I’ve been moving around Oz a lot lately; finally checking out some areas I’ve neglected. On a trip to Melbourne to visit my distributor, I decided to drive the Great Ocean Road from Adelaide with the two French backpackers staying with us, Quentin and Marion.
These weren’t just any backpackers, however. Marion is the step daughter of one of my favorite people on Earth, Simon John. You may remember Mr. John in my last Paris post about Pierre Gagnaire (scroll down). I first met Marion when she was 10, and would say hello on subsequent visits to Simon in Paris, but there was no real connection. I was merely passing thru. It wasn’t until she arrived here at my doorstep in McLaren Vale this February that I ever REALLY spoke to her. Much to my surprise she spoke English well, albeit with a British accent. Her and Quentin’s arrival in McLaren Vale was of some consequence and I wanted it to go well. In retrospect I think it did, especially considering that they were stranded without a driver’s license in the middle of a wine region that had no work due to an extreme heatwave. Besides putting them to work in the Thorpe Vineyard and Gardens, which was tremendously effective in shattering any romanticism attached to the notion that hard physical labor is uplifting, they read books, cooked, ate with me and Nicole once in awhile, and watched dvds. I think she once spent a few days trying to catch mice, as well. I tried to show them a little bit of South Australia along the way in an attempt to make their great journey all the way down here feel worthwhile. I may be a slave driver, but I’m a fair and humane one at least. Quiet, Mr. Lincoln, they were being paid well, and at the end of the day, I had a bit of fun myself.

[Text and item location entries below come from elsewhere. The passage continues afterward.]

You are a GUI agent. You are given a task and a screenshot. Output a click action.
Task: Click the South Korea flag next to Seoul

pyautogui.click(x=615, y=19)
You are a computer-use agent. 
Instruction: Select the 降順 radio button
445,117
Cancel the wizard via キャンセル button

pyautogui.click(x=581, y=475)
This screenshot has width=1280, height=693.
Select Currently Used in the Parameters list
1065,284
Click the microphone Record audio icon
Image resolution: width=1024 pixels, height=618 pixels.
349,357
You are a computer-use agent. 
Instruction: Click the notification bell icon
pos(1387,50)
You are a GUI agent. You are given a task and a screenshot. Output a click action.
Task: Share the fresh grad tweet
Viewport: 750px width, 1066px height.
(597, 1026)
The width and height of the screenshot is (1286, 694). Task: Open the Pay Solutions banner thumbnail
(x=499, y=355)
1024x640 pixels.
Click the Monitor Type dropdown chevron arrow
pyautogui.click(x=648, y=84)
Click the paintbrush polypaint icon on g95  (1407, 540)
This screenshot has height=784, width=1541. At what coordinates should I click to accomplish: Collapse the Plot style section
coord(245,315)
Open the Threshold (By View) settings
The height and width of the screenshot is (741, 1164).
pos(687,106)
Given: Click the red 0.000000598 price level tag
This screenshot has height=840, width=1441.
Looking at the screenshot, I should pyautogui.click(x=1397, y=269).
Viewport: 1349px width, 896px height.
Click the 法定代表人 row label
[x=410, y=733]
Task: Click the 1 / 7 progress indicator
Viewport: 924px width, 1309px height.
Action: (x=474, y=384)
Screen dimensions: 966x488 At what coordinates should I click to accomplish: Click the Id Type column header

The Great Ocean Road was peppered with interesting rock formations, and we took a few days to see it all. But it was on Kangaroo Island, an island 90 km from my house on the Fleurieu Peninsula featuring a Galapagos-like marine biology, that Mother Nature and the animals really stole the show. It is the mother lode. Not only was the coast magnificent with steep cliffs and crushing surf, but it was littered along the way with natural, unmolested colonies of seals, kangaroos, sea lions, and koalas. It was the kind of place where if you stopped for a second and looked closely at your surroundings, you would see something spectacular: perhaps a seal swirling through a curling wave, a lizard/dragon the size of Tennessee!, or a giant, polka-dotted wild boar ripping into a kangaroo carcass with a Wedge-tailed eagle watching closely nearby. I don’t have a picture of that last one, fortunately, but I did witness it. Frightening.
I think the kids loved it. It was the perfect send off for the Frenchies after 3 months of hard work on Thorpe Ranch. They went off to Cairns (the Great Barrier Reef) and to NZ afterwards. I wish them well and the possibility of a full blown Kerouac-like adventure. On the road with Q & M is a good place to be.